O segundo ponto refere-se à realidade dos cursos de formação de professores no contexto da licenciatura em educação física. Historicamente, esses cursos assumiram a responsabilidade social de formar professores para a atuação nos níveis posteriores à educação infantil, especialmente a partir da segunda fase do ensino fundamental. Também a consolidação da unidocência na LDB (Lei

n.o 9.394/96) não legitima a presença de professores de Educação Física e/ou outros especialistas na educação infantil, reforçando a ênfase na formação para a atuação junto a pré-adolescentes, adolescentes e adultos. No entanto, é cada vez mais freqüente a inserção do professor de Educação Física em escolinhas infantis da rede privada,2 ministrando aulas de natação, dança, artes marciais etc.
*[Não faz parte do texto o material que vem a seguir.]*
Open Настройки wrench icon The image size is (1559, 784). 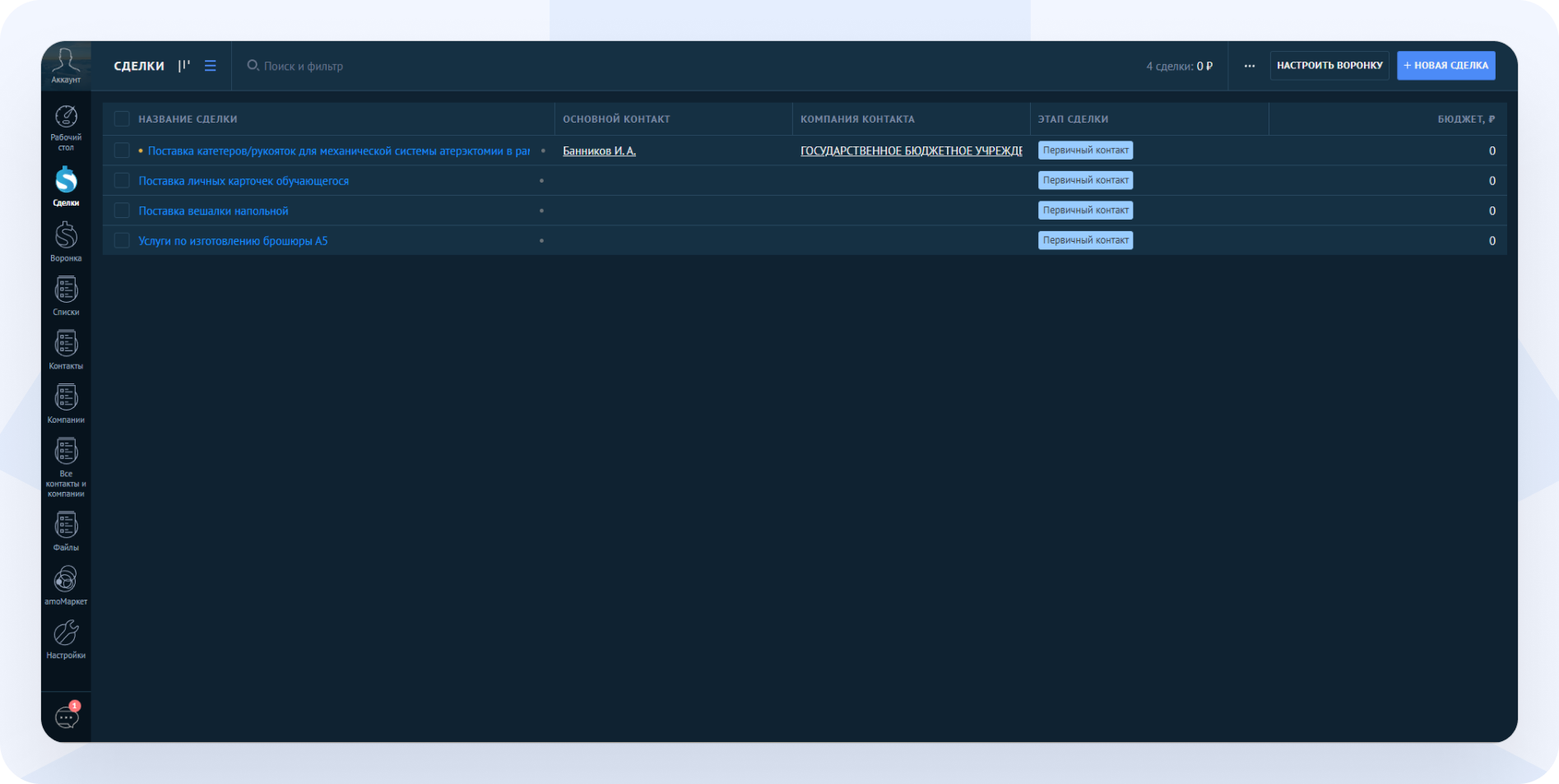tap(66, 633)
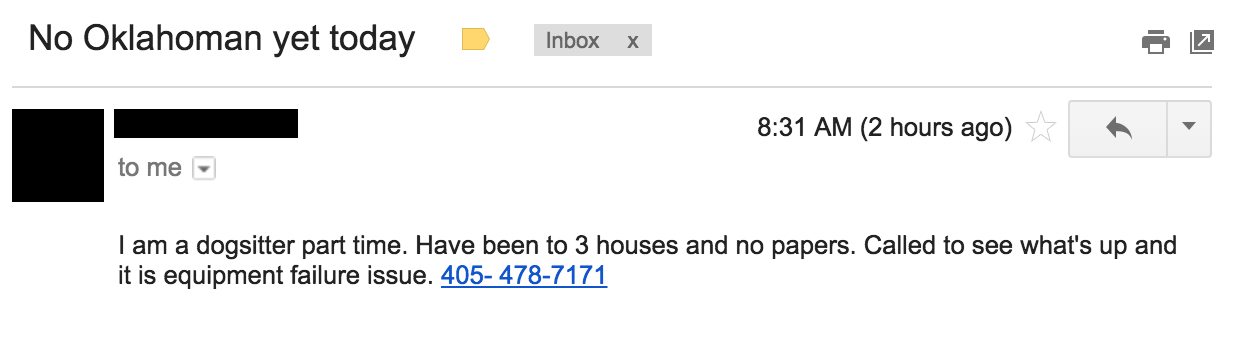
Task: Select the "No Oklahoman yet today" subject
Action: 221,39
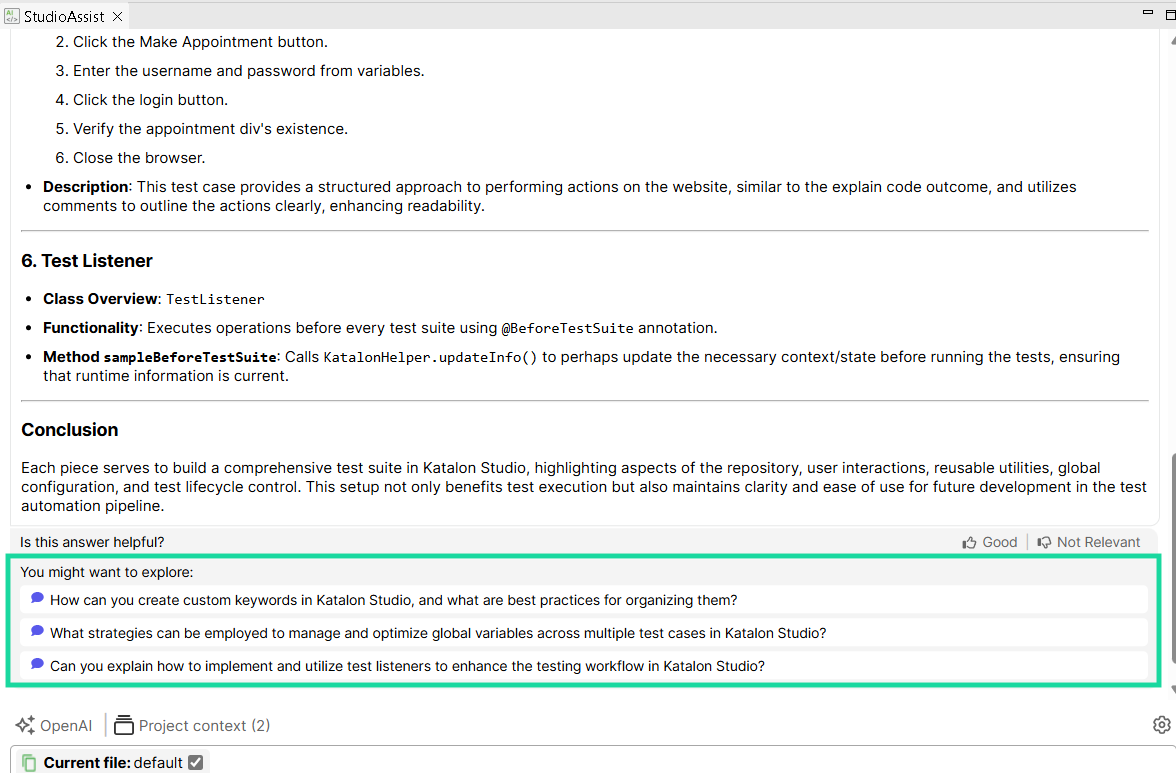Click the OpenAI sparkle icon
The width and height of the screenshot is (1176, 773).
(26, 725)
Também a rede pública municipal tem incorporado esse profissional,3 colocando de forma definitiva a necessidade de legitimação pedagógica da Educação Física na educação infantil.

Diante dessa questão, é imperioso que, no campo da formação de professores de Educação Física, possamos redimensionar nossas práticas, enquanto agência formadora, abrangendo as temáticas necessárias à busca de tal legitimação. O conhecimento, a reflexão e a vivência das dimensões do movimento, do jogo e da brincadeira, no contexto da formação em Educação Física, também apresentam-se fragmentários e de cunho utilitarista. Permeada pelo paradigma da aptidão física, a formação ora mencionada precisa buscar as formas/ meios de contemplar a possibilidade da experiência cultural crítica desses aspectos, ampliando sua compreensão a partir da concreticidade dos sujeitos históricos com que lida. Sendo a educação física uma área de conhecimento que, na escola, tematiza os conteúdos da cultura corporal enquanto linguagem, acreditamos que possa contribuir, decisivamente, para a consolidação de processos de formação de professores (nas diversas áreas) mais condizentes com as necessidades, interesses e desejos da crianças brasileiras, especial-mente daquelas que vivem em situação de exclusão e pobreza social.

Diante dessa realidade e da especificidade da infância, questionamos: Se não podemos abrir mão das contribuições que, cremos, essa área tem a oferecer à educação infantil, como podemos colaborar, enquanto professores de Educação Física, para o reforço (não o aniquilamento) da formação de professores de educação infantil? Se é possível pensar em contribuições dessa área de conhecimento à formação de tais professores, quais seriam elas?

ABSTRACT

The objective of this paper is to discuss the issue of Children Education, focusing on the process of teachers’ formation for the pedagogical intervention in the childhood of Brazilians. Therefore, aspects of educational public policies and theoretical productions of Brazilian investigators about infancy and children education were surveyed, in an attermpt to contribute with the necessity to (re)evaluate the role of teachers in a perspective that takes into account the specificity of the child’s cultural production.

NOTAS

* Professora da Faculdade de Educação Física/UFG, mestranda em Educação Brasileira pela FE/UFG

1 Ver KISHIMOTO, T. M. Salas de aulas nas escolas infantis e o uso de brinquedos e materiais pedagógicos. In: 28a REUNIÃO ANPED/2000; MATOS, L.O. A professora primária e as atividades ludo-corporais: relação conturbada ou falta de conhecimento? RCCE,

v. 21, n. 1, p. 1440-1441, set. 1999. 2 Tal inserção diz respeito, a nosso ver, às possibilidades de aumento na cobrança de mensalidades e matrículas, concretizando a perspectiva de mercadoria que as diferentes práticas da cultura corporal assumem. 3 Sayão (1996) aponta em sua dissertação de mestrado que tal incorporação, por si só, não legitima a atuação desse profissional, apontando as causas (externas e estranhas à melhoria da qualidade educacional) da contratação de professores de Educação Física na rede municipal de Florianópolis–SC.